■ Problem requirements ■
Up to and including the line that holds "В Новгородской области", print the data exactly from its first line; do not print the pictures.

■ Provided data ■
* * *

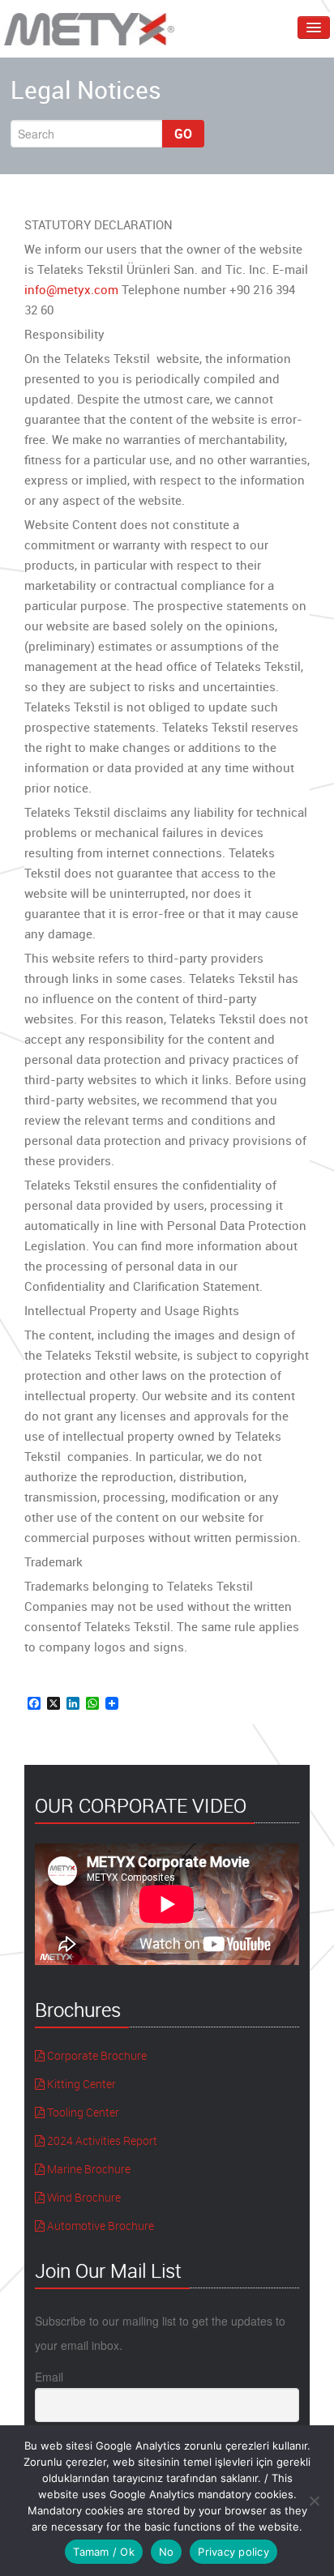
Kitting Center (80, 2083)
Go (183, 134)
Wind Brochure (83, 2197)
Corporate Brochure (96, 2055)
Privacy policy (233, 2551)
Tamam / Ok (104, 2551)
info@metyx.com (71, 289)
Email (49, 2377)
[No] (314, 2501)
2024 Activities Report (101, 2140)
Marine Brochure (88, 2169)
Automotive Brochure (99, 2225)
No (166, 2551)
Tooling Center (82, 2112)
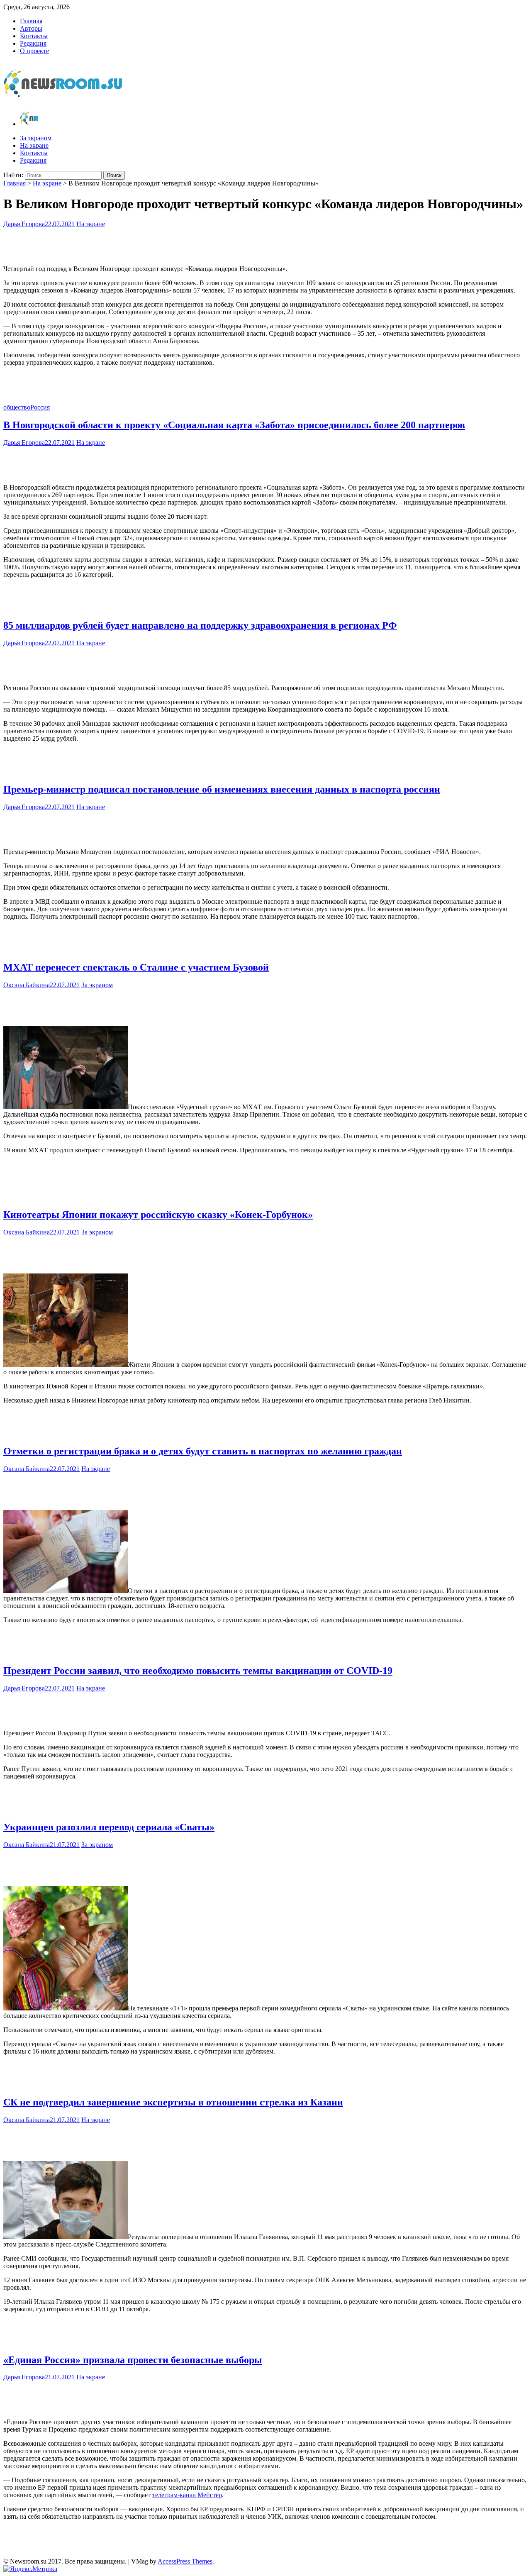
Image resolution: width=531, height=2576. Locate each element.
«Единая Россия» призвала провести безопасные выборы (132, 2359)
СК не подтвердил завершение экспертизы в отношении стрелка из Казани (173, 2102)
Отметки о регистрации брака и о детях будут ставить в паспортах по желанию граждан (202, 1451)
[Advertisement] (265, 244)
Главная (31, 20)
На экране (34, 145)
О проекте (34, 50)
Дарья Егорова (24, 223)
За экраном (35, 137)
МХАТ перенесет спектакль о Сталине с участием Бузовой (136, 967)
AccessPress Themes (185, 2561)
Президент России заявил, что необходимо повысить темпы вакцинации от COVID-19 (197, 1670)
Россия (40, 407)
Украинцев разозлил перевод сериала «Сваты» (108, 1827)
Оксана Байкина (26, 984)
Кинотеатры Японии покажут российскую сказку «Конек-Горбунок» (158, 1214)
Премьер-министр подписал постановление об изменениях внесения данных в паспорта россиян (221, 789)
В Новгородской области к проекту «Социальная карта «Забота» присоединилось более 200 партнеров (234, 425)
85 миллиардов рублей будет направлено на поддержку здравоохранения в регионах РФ (200, 625)
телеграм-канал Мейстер (187, 2494)
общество (16, 407)
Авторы (31, 28)
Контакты (34, 35)
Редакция (33, 43)
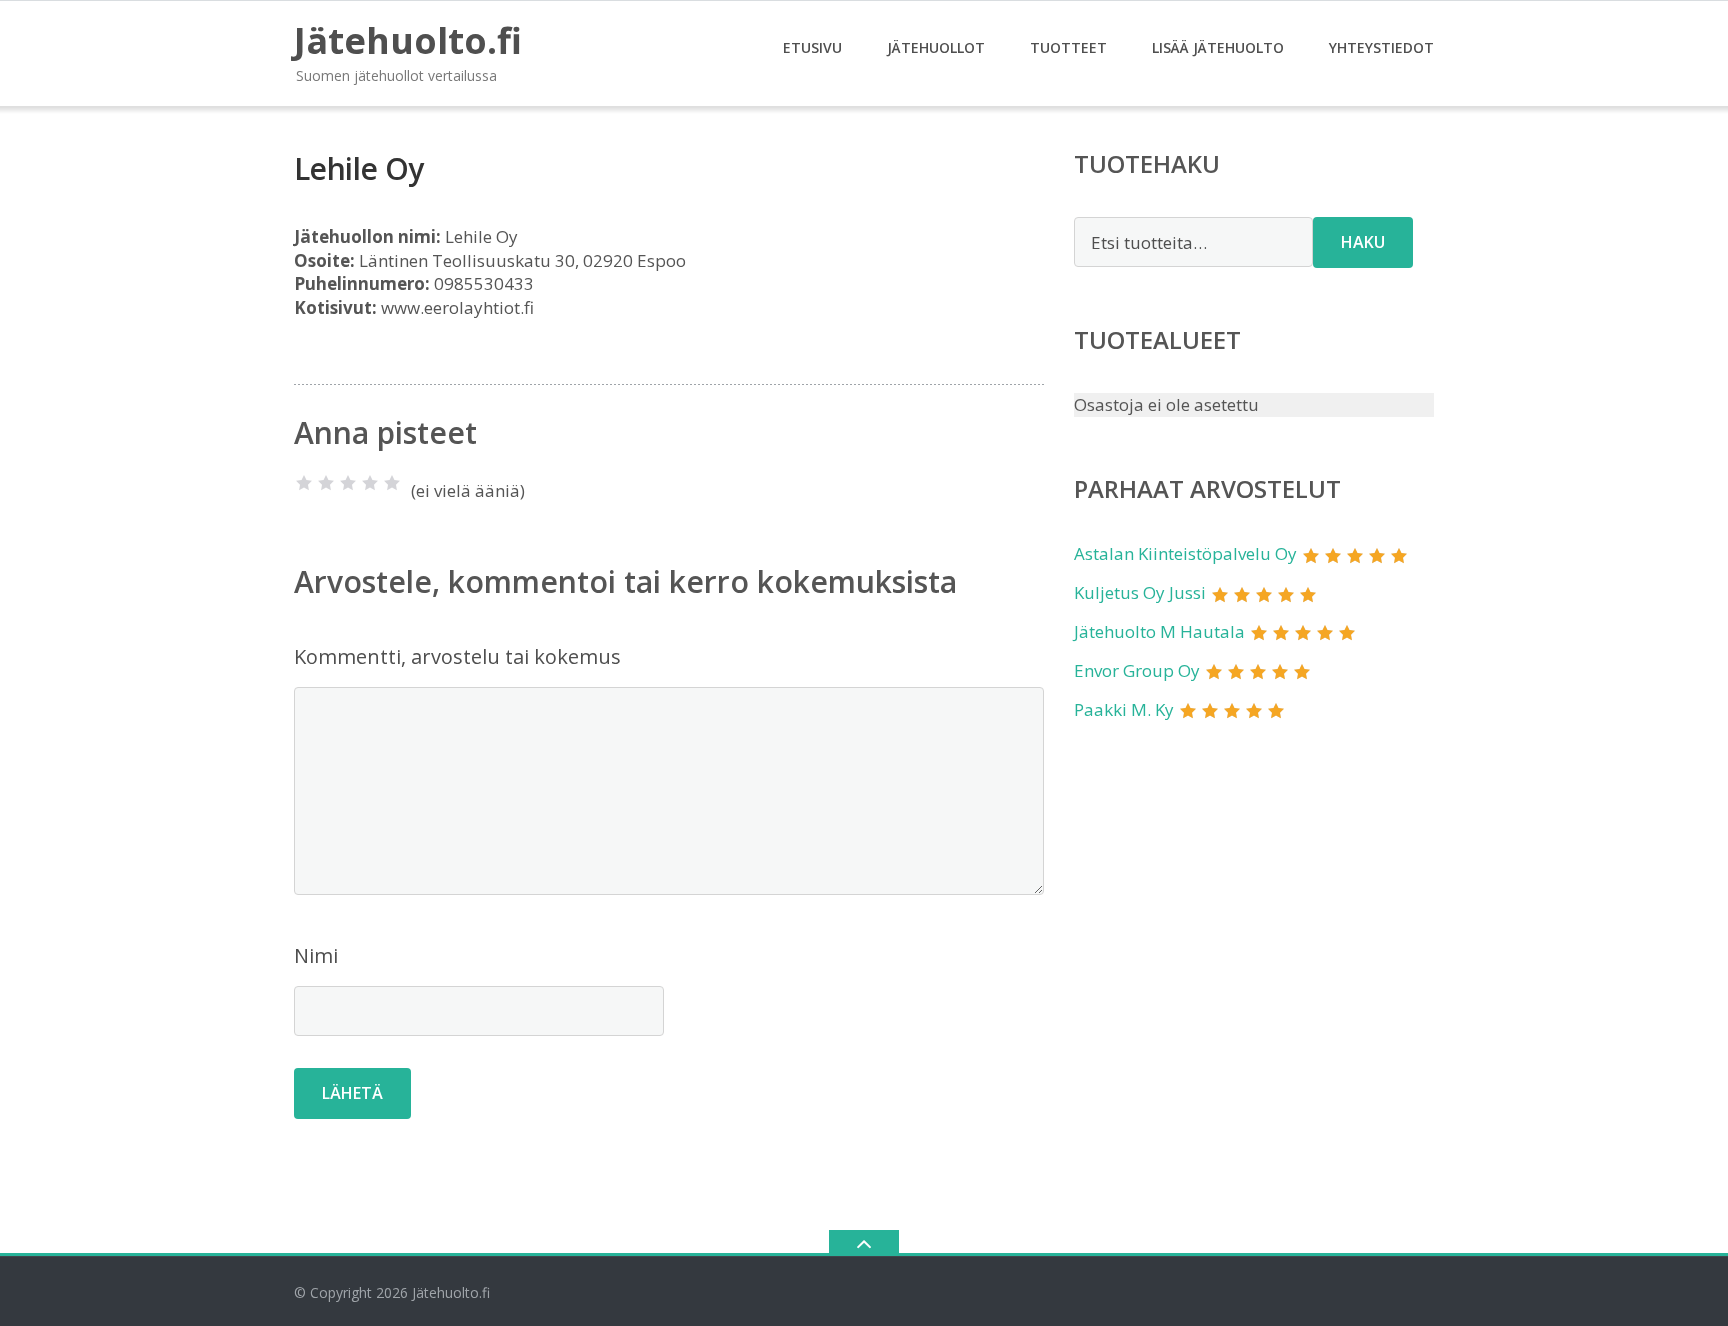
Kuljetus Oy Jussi (1140, 592)
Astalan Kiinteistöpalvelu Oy (1185, 553)
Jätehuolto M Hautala (1159, 631)
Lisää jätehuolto (1218, 47)
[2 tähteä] (326, 483)
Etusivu (812, 47)
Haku (1363, 242)
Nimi (316, 955)
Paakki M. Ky (1124, 709)
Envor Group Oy (1137, 670)
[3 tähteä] (348, 483)
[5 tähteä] (392, 483)
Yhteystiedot (1381, 47)
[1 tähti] (304, 483)
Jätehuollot (936, 47)
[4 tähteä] (370, 483)
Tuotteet (1068, 47)
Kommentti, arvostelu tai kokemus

* * *

■ Answer ■
Kitting Center (80, 2083)
Go (183, 134)
Wind Brochure (83, 2197)
Corporate Brochure (96, 2055)
Privacy policy (233, 2551)
Tamam / Ok (104, 2551)
info@metyx.com (71, 289)
Email (49, 2377)
[No] (314, 2501)
2024 Activities Report (101, 2140)
Marine Brochure (88, 2169)
Automotive Brochure (99, 2225)
No (166, 2551)
Tooling Center (82, 2112)
Image resolution: width=531, height=2576. Locate each element.
«Единая Россия» призвала провести безопасные выборы (132, 2359)
СК не подтвердил завершение экспертизы в отношении стрелка из Казани (173, 2102)
Отметки о регистрации брака и о детях будут ставить в паспортах по желанию граждан (202, 1451)
[Advertisement] (265, 244)
Главная (31, 20)
На экране (34, 145)
О проекте (34, 50)
Дарья Егорова (24, 223)
За экраном (35, 137)
МХАТ перенесет спектакль о Сталине с участием Бузовой (136, 967)
AccessPress Themes (185, 2561)
Президент России заявил, что необходимо повысить темпы вакцинации от COVID-19 (197, 1670)
Россия (40, 407)
Украинцев разозлил перевод сериала «Сваты» (108, 1827)
Оксана Байкина (26, 984)
Кинотеатры Японии покажут российскую сказку «Конек-Горбунок» (158, 1214)
Премьер-министр подписал постановление об изменениях внесения данных в паспорта россиян (221, 789)
В Новгородской области к проекту «Социальная карта «Забота» присоединилось более 200 партнеров (234, 425)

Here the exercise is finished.